● **Provided records**
┄┄┄┄┄┄

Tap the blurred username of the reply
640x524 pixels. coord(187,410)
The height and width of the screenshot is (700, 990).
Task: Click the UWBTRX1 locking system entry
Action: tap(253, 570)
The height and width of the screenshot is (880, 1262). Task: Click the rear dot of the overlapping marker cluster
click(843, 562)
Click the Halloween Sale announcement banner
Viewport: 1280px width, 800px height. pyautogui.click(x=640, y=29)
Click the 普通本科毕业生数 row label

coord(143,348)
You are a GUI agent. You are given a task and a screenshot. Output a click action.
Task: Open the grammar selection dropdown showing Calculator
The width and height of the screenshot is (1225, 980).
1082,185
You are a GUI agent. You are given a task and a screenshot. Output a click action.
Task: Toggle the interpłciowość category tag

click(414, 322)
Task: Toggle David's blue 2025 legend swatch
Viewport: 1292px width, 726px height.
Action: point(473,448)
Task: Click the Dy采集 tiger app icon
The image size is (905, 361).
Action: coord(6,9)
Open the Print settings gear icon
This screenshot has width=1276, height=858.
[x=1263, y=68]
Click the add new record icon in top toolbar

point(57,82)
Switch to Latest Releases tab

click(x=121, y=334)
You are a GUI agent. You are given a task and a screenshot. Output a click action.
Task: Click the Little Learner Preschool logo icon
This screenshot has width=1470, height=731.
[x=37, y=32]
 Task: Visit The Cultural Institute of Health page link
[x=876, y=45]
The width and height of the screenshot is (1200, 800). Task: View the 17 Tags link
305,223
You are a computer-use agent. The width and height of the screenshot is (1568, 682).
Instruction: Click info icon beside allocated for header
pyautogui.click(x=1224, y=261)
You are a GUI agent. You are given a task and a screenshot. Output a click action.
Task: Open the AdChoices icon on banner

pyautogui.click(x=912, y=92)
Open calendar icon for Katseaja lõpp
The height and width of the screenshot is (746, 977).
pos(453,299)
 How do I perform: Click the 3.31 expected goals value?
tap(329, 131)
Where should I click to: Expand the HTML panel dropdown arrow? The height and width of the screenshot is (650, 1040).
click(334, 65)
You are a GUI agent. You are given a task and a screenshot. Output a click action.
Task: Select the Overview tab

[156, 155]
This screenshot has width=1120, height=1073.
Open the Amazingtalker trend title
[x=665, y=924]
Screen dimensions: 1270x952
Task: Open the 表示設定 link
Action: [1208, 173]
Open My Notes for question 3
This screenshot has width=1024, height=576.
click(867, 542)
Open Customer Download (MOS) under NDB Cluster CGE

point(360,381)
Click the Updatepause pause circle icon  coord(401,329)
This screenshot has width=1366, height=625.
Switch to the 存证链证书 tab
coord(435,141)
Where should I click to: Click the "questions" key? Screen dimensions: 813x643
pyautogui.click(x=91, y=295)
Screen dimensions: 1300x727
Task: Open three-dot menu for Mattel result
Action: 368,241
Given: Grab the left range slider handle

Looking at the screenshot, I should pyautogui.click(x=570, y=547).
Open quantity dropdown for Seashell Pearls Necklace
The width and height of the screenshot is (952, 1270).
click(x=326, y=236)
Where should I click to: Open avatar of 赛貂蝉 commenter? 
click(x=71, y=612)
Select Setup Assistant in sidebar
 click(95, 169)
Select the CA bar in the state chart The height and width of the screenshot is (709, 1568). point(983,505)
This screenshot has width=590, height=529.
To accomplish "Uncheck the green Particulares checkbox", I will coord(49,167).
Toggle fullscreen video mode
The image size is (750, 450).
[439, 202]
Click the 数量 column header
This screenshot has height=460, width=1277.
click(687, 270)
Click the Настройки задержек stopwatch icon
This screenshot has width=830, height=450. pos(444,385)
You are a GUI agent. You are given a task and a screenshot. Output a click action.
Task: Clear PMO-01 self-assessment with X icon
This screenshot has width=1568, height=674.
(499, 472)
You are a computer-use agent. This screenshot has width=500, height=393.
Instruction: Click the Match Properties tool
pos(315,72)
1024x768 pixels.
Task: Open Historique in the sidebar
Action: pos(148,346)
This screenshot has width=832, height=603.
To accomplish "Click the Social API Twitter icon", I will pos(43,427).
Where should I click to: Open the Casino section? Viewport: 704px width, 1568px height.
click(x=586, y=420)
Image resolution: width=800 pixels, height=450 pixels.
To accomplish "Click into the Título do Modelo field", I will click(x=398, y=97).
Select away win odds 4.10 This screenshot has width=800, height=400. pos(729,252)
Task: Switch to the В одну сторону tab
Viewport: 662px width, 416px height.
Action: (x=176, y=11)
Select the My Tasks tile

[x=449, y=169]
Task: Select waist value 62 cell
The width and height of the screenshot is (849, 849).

┄┄┄┄┄┄

● **Problem description**
Reproduce all entries. Keep them exact.

● **Result for this task**
Tap the blurred username of the reply
640x524 pixels. coord(187,410)
The height and width of the screenshot is (700, 990).
Task: Click the UWBTRX1 locking system entry
Action: tap(253, 570)
The height and width of the screenshot is (880, 1262). Task: Click the rear dot of the overlapping marker cluster
click(843, 562)
Click the Halloween Sale announcement banner
Viewport: 1280px width, 800px height. pyautogui.click(x=640, y=29)
Click the 普通本科毕业生数 row label

coord(143,348)
You are a GUI agent. You are given a task and a screenshot. Output a click action.
Task: Open the grammar selection dropdown showing Calculator
The width and height of the screenshot is (1225, 980).
1082,185
You are a GUI agent. You are given a task and a screenshot. Output a click action.
Task: Toggle the interpłciowość category tag

click(414, 322)
Task: Toggle David's blue 2025 legend swatch
Viewport: 1292px width, 726px height.
Action: point(473,448)
Task: Click the Dy采集 tiger app icon
The image size is (905, 361).
Action: coord(6,9)
Open the Print settings gear icon
This screenshot has width=1276, height=858.
[x=1263, y=68]
Click the add new record icon in top toolbar

point(57,82)
Switch to Latest Releases tab

click(x=121, y=334)
You are a GUI agent. You are given a task and a screenshot. Output a click action.
Task: Click the Little Learner Preschool logo icon
This screenshot has width=1470, height=731.
[x=37, y=32]
 Task: Visit The Cultural Institute of Health page link
[x=876, y=45]
The width and height of the screenshot is (1200, 800). Task: View the 17 Tags link
305,223
You are a computer-use agent. The width and height of the screenshot is (1568, 682).
Instruction: Click info icon beside allocated for header
pyautogui.click(x=1224, y=261)
You are a GUI agent. You are given a task and a screenshot. Output a click action.
Task: Open the AdChoices icon on banner

pyautogui.click(x=912, y=92)
Open calendar icon for Katseaja lõpp
The height and width of the screenshot is (746, 977).
pos(453,299)
 How do I perform: Click the 3.31 expected goals value?
tap(329, 131)
Where should I click to: Expand the HTML panel dropdown arrow? The height and width of the screenshot is (650, 1040).
click(334, 65)
You are a GUI agent. You are given a task and a screenshot. Output a click action.
Task: Select the Overview tab

[156, 155]
This screenshot has width=1120, height=1073.
Open the Amazingtalker trend title
[x=665, y=924]
Screen dimensions: 1270x952
Task: Open the 表示設定 link
Action: [1208, 173]
Open My Notes for question 3
This screenshot has width=1024, height=576.
click(867, 542)
Open Customer Download (MOS) under NDB Cluster CGE

point(360,381)
Click the Updatepause pause circle icon  coord(401,329)
This screenshot has width=1366, height=625.
Switch to the 存证链证书 tab
coord(435,141)
Where should I click to: Click the "questions" key? Screen dimensions: 813x643
pyautogui.click(x=91, y=295)
Screen dimensions: 1300x727
Task: Open three-dot menu for Mattel result
Action: 368,241
Given: Grab the left range slider handle

Looking at the screenshot, I should pyautogui.click(x=570, y=547).
Open quantity dropdown for Seashell Pearls Necklace
The width and height of the screenshot is (952, 1270).
click(x=326, y=236)
Where should I click to: Open avatar of 赛貂蝉 commenter? 
click(x=71, y=612)
Select Setup Assistant in sidebar
 click(95, 169)
Select the CA bar in the state chart The height and width of the screenshot is (709, 1568). point(983,505)
This screenshot has width=590, height=529.
To accomplish "Uncheck the green Particulares checkbox", I will coord(49,167).
Toggle fullscreen video mode
The image size is (750, 450).
[439, 202]
Click the 数量 column header
This screenshot has height=460, width=1277.
click(687, 270)
Click the Настройки задержек stopwatch icon
This screenshot has width=830, height=450. pos(444,385)
You are a GUI agent. You are given a task and a screenshot. Output a click action.
Task: Clear PMO-01 self-assessment with X icon
This screenshot has width=1568, height=674.
(499, 472)
You are a computer-use agent. This screenshot has width=500, height=393.
Instruction: Click the Match Properties tool
pos(315,72)
1024x768 pixels.
Task: Open Historique in the sidebar
Action: pos(148,346)
This screenshot has width=832, height=603.
To accomplish "Click the Social API Twitter icon", I will pos(43,427).
Where should I click to: Open the Casino section? Viewport: 704px width, 1568px height.
click(x=586, y=420)
Image resolution: width=800 pixels, height=450 pixels.
To accomplish "Click into the Título do Modelo field", I will click(x=398, y=97).
Select away win odds 4.10 This screenshot has width=800, height=400. pos(729,252)
Task: Switch to the В одну сторону tab
Viewport: 662px width, 416px height.
Action: (x=176, y=11)
Select the My Tasks tile

[x=449, y=169]
Task: Select waist value 62 cell
The width and height of the screenshot is (849, 849).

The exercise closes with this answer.